Trotzdem sieht er sich in seiner Annahme bestätigt: Es gibt eine große Hemmschwelle für Ältere, die Kommunikationshilfen im öffentlichen Umgang anzuwenden. „Für eine Parkinson-Patientin, Mitte 50, habe ich die ganze Technik eingerichtet, mit ihr geübt, ihren Mann und Sohn als Unterstützer miteinbezogen. Aber sobald sie allein in der Öffentlichkeit war, wollte sie nicht mehr auf die Hilfsmittel zurückgreifen“, berichtet der 26-Jährige. Und so lief es auch bei den anderen Interviewten. Breitling vermutet, auch wenn er viel mehr Proband*innen gehabt hätte, wären die Gründe dafür dieselben: Die technische Unterstützung müsste viel früher einsetzen, die Bildschirme sollten für eine freie Sicht im öffentlichen Umgang kleiner sein, und VR-Brillen könnten eine zusätzliche Hilfe bieten. „Ein wichtiger Grund für sie, die technische Hilfe links liegenzulassen, ist es, eine technisch vorgegebene Stimme zu hören. Die Interviewten würden es viel schöner finden, nach dem Eintippen ihrer gewünschten Sätze in der Sprachausgabe die eigene Stimme zu hören. Wenn meine Gesprächspartnerinnen und -partner schon früher darüber informiert gewesen wären, dass sie die Möglichkeit haben, ihre Stimme einzusprechen, so würden sie die elektronischen Kommunikationsmittel auch nutzen. Jetzt, wo sie dermaßen in der Sprechmotorik eingeschränkt sind, können sie das nicht mehr“, so Breitling, der in Unna lebt und inzwischen in einer Dortmunder Praxis arbeitet.

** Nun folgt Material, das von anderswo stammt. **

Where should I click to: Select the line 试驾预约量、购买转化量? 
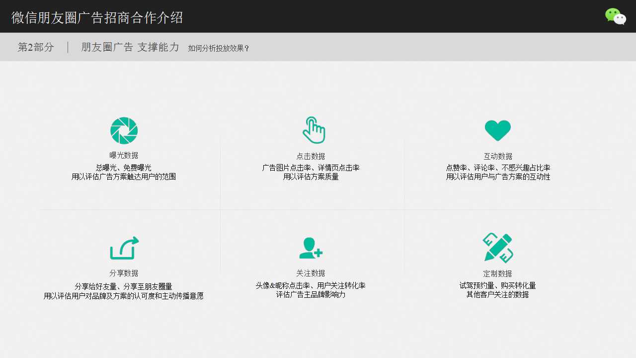pos(498,285)
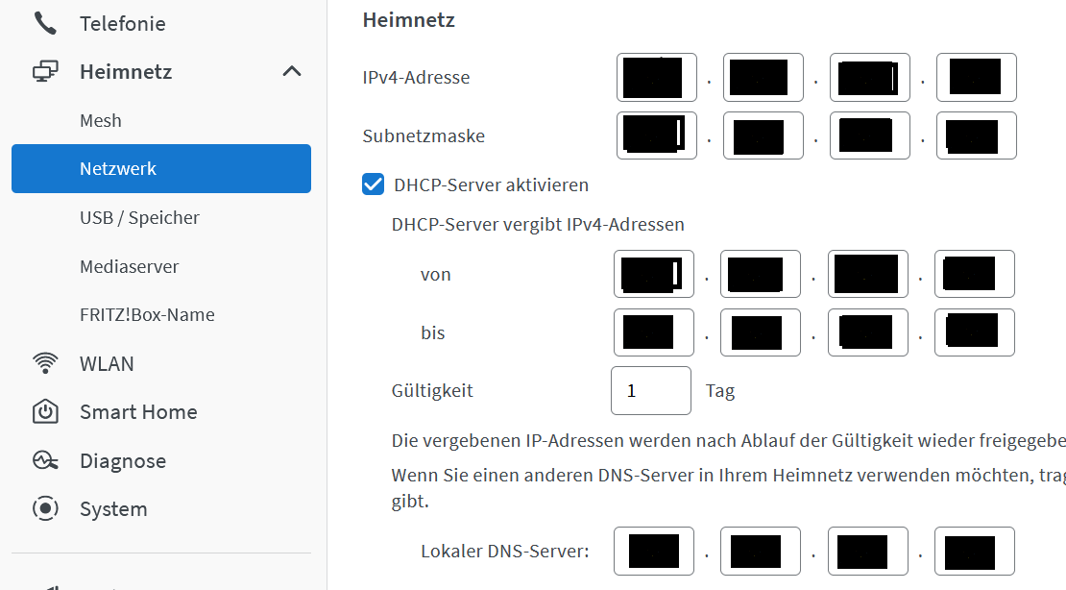This screenshot has height=590, width=1066.
Task: Go to the Mediaserver page
Action: click(x=129, y=266)
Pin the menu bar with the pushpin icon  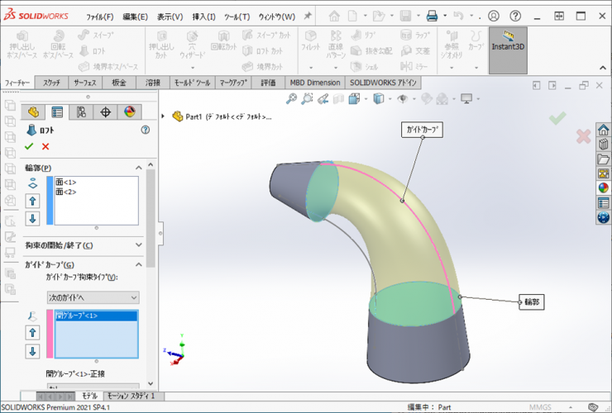click(308, 16)
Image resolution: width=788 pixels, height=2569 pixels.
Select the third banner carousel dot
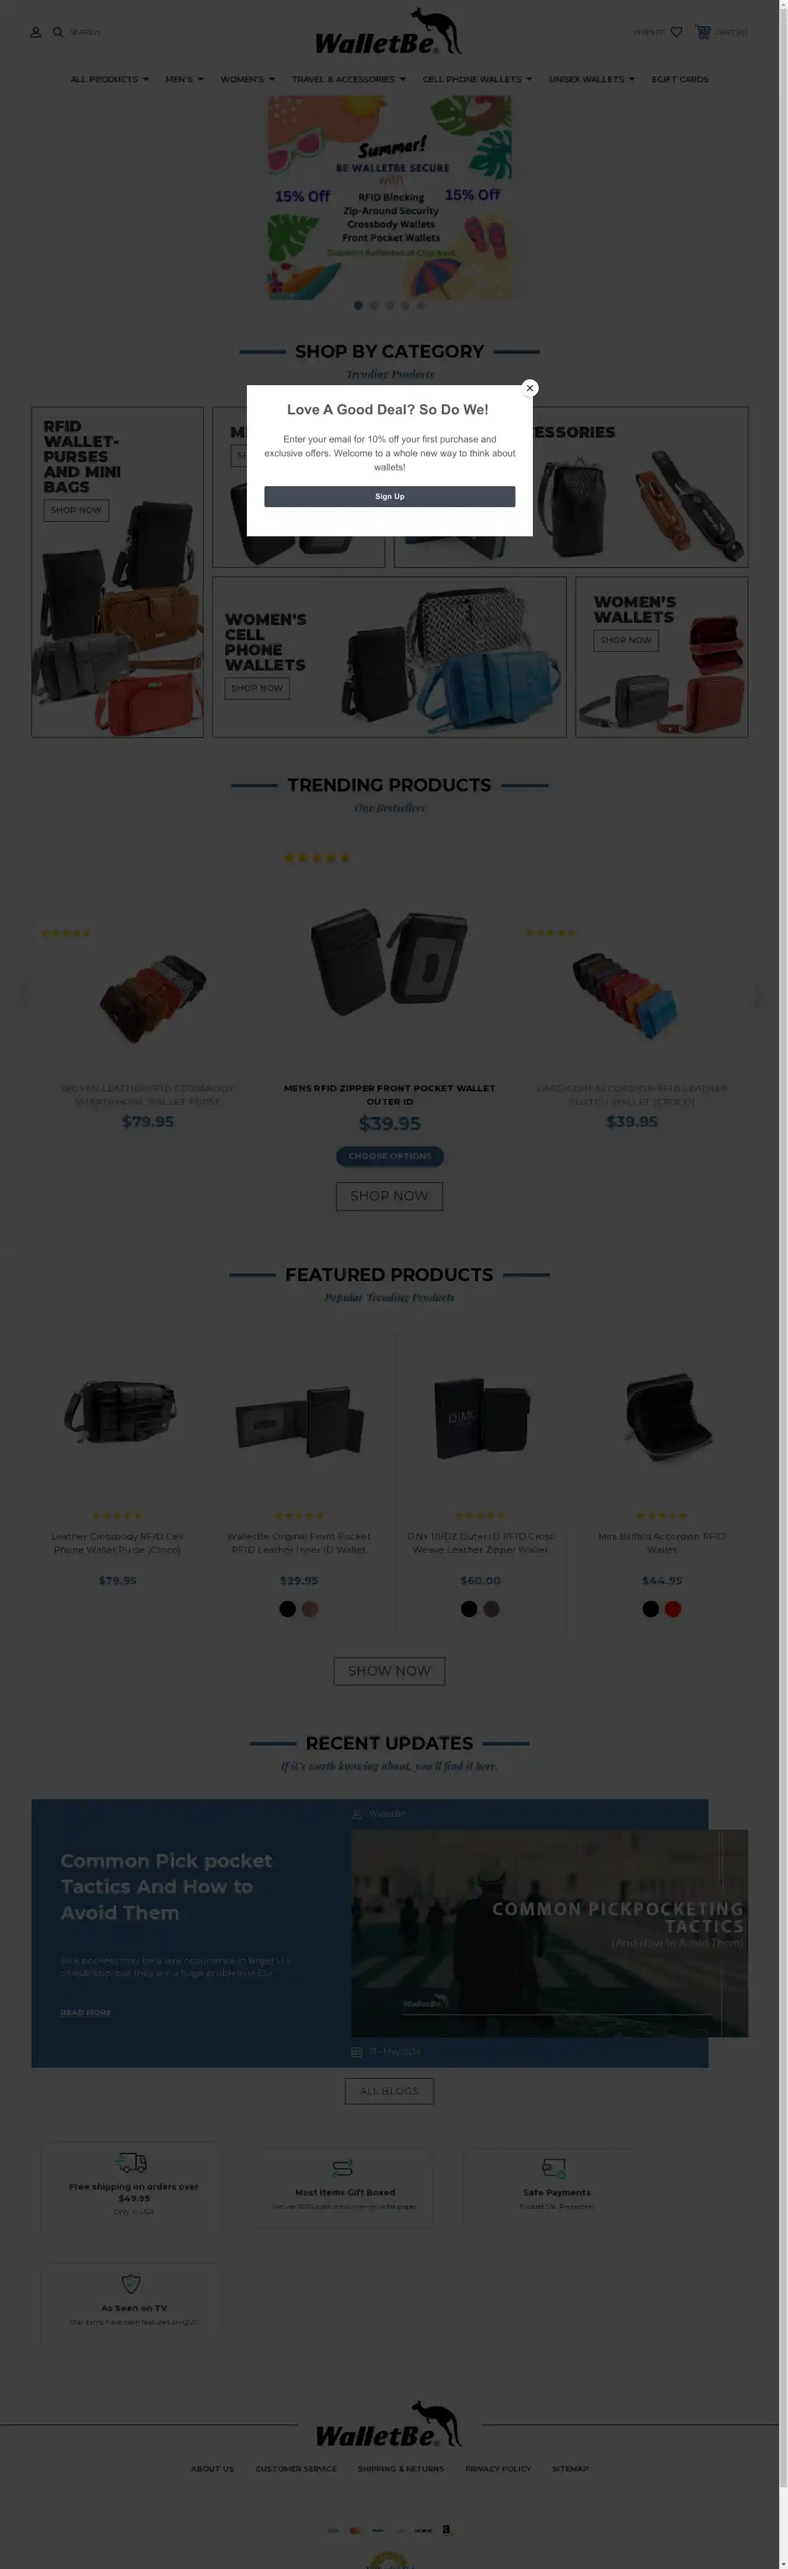click(x=389, y=305)
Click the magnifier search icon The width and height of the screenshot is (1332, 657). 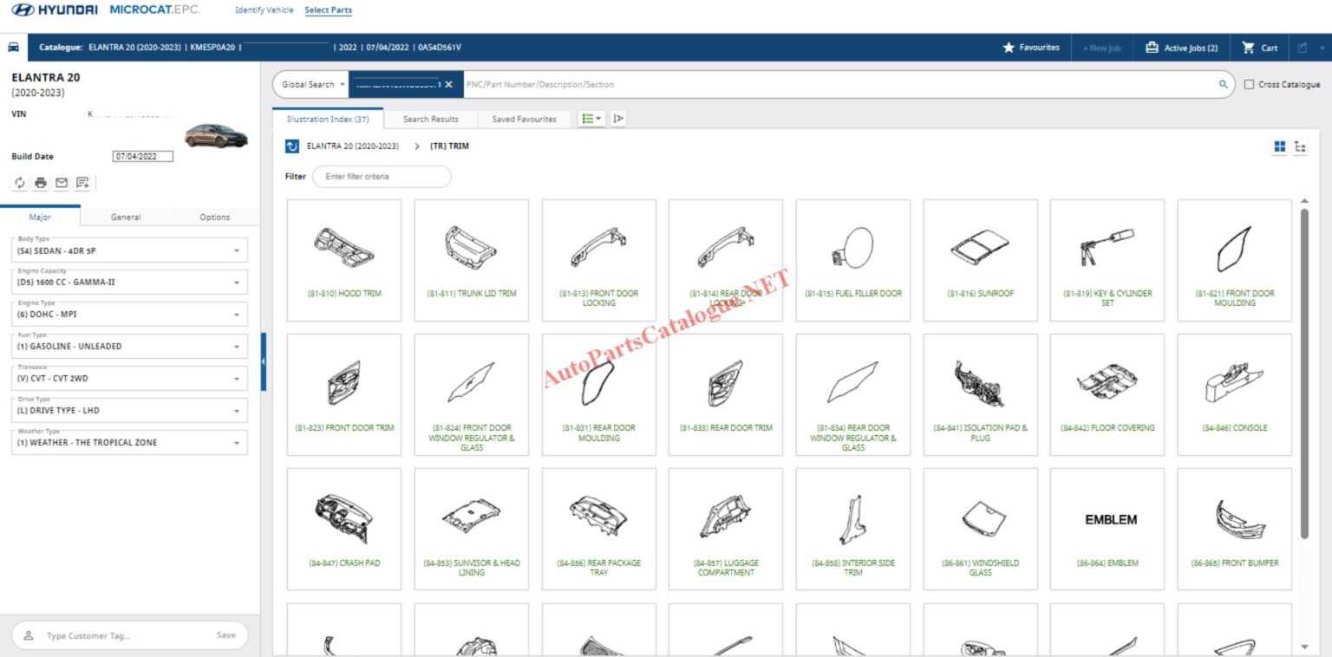(1223, 85)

„Für die Bachelorarbeit habe ich sowohl von meiner Ausbildungspraxis als auch vom Studium profitiert, hier besonders vom Modul Datengewinnung und Datenanalyse, in dem es auch um Befragungsmethoden ging“, erzählt der Logopäde. Er hat sich viel mit Kommunikation und Statistik beschäftigt, auch in englischsprachiger Literatur recherchiert. Die Auseinandersetzung mit diesem Thema kommt ihm in der Berufspraxis zugute. „Meine Sinne dafür sind geschärft. Sobald ich merke, dass meine Patientinnen oder Patienten von dieser Möglichkeit nicht schon durch Kliniken und Diagnoseeinrichtungen informiert worden sind, nenne ich Kontakte. Denn alles steht und fällt mit der frühzeitigen Unterstützung.“ Lohnenswert war die Bachelorarbeit noch in anderer Hinsicht: Breitling ist mit dem Hochschulpreis und mit dem Bernard-Rincklake-Preis der Gesellschaft der Freunde der FH Münster ausgezeichnet worden. Obendrein hat er beim Deutschen Kongress für Rehabilitationsforschung für seine Posterpräsentation den Publikumspreis gewonnen.

Zum Thema: Gerade einmal ein Prozent aller Absolvent*innen eines Jahrgangs erhält ihn: den Hochschulpreis. Jedes Jahr kürt das Präsidium gemeinsam mit der Gesellschaft der Freunde der FH Münster e. V. (gdf) auf Vorschlag der Fachbereiche die besten Abschlussarbeiten. Zu den Preisträger*innen des Hochschulpreises 2021 für die besten Arbeiten aus dem Jahr 2020 gehört Marvin Breitling vom Fachbereich Gesundheit, der in Interviews für seine Bachelorarbeit die „Akzeptanz elektronischer Kommunikationshilfen im öffentlichen Umgang bei durch progrediente Erkrankungen in der Sprechmotorik eingeschränkten Erwachsenen ohne schwerwiegende kognitive Defizite“ untersucht hat. Er hat zudem den Bernhard-Rincklake-Preis erhalten. Dr. Anja Fiori war die Erstbetreuerin der Arbeit. Eine vollständige Übersicht aller gewürdigten Absolvent*innen ist im Jahresbericht 2020 ab Seite 54 abrufbar: fhms.eu/jahresbericht-20.